◆ Listed records:
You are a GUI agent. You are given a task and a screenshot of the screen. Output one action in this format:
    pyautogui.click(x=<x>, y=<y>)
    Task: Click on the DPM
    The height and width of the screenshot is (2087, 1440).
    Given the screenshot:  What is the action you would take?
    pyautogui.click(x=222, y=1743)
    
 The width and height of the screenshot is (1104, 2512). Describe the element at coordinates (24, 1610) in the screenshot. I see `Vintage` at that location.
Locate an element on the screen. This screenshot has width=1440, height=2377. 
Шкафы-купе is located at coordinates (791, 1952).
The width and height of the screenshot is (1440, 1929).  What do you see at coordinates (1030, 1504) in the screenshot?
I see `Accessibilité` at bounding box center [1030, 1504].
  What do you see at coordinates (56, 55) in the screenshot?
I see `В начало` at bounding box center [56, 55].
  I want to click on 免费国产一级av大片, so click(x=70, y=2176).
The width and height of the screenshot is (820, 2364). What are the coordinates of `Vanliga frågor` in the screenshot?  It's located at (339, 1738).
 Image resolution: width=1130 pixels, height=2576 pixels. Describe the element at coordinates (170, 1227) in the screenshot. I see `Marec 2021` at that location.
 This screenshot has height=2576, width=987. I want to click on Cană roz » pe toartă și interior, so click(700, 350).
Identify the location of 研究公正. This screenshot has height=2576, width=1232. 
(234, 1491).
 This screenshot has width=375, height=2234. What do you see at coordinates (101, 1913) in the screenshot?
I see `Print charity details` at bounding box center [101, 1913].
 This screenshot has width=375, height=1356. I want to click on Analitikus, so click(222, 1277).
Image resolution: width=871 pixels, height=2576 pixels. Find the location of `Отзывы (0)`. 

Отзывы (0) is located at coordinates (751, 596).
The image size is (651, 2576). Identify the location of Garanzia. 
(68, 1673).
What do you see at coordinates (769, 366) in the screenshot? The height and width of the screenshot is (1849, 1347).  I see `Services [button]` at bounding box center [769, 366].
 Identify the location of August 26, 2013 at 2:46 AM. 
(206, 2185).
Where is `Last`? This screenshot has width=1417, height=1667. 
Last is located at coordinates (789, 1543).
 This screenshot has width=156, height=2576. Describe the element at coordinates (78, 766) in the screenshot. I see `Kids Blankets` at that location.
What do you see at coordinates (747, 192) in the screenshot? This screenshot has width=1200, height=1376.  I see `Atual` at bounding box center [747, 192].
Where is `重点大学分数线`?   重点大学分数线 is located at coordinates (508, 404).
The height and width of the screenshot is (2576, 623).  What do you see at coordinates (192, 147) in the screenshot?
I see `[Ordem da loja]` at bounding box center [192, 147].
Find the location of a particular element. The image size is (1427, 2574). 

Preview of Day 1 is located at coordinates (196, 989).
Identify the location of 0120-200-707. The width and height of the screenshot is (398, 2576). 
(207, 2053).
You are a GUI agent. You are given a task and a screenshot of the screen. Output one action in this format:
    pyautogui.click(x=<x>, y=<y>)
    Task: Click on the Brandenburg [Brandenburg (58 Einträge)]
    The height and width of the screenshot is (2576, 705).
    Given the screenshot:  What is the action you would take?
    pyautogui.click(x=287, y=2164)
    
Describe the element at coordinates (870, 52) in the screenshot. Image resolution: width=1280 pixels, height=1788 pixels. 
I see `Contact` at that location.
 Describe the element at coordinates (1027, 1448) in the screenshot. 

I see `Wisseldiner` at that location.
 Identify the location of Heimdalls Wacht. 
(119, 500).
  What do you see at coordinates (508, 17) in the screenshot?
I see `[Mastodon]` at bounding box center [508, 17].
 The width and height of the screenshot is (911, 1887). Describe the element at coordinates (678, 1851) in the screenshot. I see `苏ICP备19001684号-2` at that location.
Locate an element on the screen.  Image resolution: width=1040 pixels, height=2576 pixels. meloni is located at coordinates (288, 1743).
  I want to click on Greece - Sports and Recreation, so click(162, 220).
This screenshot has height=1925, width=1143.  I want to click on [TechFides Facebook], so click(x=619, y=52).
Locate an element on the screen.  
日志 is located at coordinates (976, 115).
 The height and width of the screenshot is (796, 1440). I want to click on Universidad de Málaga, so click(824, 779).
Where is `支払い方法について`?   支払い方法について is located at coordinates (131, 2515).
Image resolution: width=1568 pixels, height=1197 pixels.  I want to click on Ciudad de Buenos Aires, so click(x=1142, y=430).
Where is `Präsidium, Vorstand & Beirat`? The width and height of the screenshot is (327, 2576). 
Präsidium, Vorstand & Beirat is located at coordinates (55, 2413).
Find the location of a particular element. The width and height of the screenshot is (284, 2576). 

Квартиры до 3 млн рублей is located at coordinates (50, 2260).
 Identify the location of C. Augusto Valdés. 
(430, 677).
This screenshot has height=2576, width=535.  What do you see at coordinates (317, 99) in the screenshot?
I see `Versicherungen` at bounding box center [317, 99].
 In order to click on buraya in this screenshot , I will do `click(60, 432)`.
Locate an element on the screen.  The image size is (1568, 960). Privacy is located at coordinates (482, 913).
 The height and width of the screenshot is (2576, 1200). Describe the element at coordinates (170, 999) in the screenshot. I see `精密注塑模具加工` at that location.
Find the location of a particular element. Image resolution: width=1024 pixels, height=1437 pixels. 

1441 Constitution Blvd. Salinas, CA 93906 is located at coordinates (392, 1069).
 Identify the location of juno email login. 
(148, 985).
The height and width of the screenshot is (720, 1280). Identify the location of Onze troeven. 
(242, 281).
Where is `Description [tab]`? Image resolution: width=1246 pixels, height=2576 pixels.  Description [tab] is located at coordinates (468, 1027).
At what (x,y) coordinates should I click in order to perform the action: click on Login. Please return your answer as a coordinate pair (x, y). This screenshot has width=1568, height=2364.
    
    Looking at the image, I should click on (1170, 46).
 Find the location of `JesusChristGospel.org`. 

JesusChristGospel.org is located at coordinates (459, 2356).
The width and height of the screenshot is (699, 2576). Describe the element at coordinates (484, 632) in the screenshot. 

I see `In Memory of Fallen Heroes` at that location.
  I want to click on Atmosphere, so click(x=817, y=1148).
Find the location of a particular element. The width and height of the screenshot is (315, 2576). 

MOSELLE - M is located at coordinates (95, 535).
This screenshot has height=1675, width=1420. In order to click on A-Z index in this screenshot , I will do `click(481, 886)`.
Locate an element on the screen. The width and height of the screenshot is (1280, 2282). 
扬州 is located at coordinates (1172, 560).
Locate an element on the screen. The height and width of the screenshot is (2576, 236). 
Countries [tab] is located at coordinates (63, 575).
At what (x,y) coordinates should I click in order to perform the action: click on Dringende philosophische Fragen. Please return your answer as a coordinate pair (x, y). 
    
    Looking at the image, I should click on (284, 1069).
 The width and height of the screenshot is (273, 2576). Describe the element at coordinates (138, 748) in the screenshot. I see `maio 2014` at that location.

◆ Given request: Repeat the lines above word for word, starting at the line that contains "coordinates (131, 2515)." and ending at the line that contains "MOSELLE - M".

◆ Result below:
Where is `支払い方法について`?   支払い方法について is located at coordinates (131, 2515).
Image resolution: width=1568 pixels, height=1197 pixels.  I want to click on Ciudad de Buenos Aires, so click(x=1142, y=430).
Where is `Präsidium, Vorstand & Beirat`? The width and height of the screenshot is (327, 2576). 
Präsidium, Vorstand & Beirat is located at coordinates (55, 2413).
Find the location of a particular element. The width and height of the screenshot is (284, 2576). 

Квартиры до 3 млн рублей is located at coordinates (50, 2260).
 Identify the location of C. Augusto Valdés. 
(430, 677).
This screenshot has height=2576, width=535.  What do you see at coordinates (317, 99) in the screenshot?
I see `Versicherungen` at bounding box center [317, 99].
 In order to click on buraya in this screenshot , I will do `click(60, 432)`.
Locate an element on the screen.  The image size is (1568, 960). Privacy is located at coordinates (482, 913).
 The height and width of the screenshot is (2576, 1200). Describe the element at coordinates (170, 999) in the screenshot. I see `精密注塑模具加工` at that location.
Find the location of a particular element. Image resolution: width=1024 pixels, height=1437 pixels. 

1441 Constitution Blvd. Salinas, CA 93906 is located at coordinates (392, 1069).
 Identify the location of juno email login. 
(148, 985).
The height and width of the screenshot is (720, 1280). Identify the location of Onze troeven. 
(242, 281).
Where is `Description [tab]`? Image resolution: width=1246 pixels, height=2576 pixels.  Description [tab] is located at coordinates (468, 1027).
At what (x,y) coordinates should I click in order to perform the action: click on Login. Please return your answer as a coordinate pair (x, y). This screenshot has width=1568, height=2364.
    
    Looking at the image, I should click on (1170, 46).
 Find the location of `JesusChristGospel.org`. 

JesusChristGospel.org is located at coordinates (459, 2356).
The width and height of the screenshot is (699, 2576). Describe the element at coordinates (484, 632) in the screenshot. 

I see `In Memory of Fallen Heroes` at that location.
  I want to click on Atmosphere, so click(x=817, y=1148).
Find the location of a particular element. The width and height of the screenshot is (315, 2576). 

MOSELLE - M is located at coordinates (95, 535).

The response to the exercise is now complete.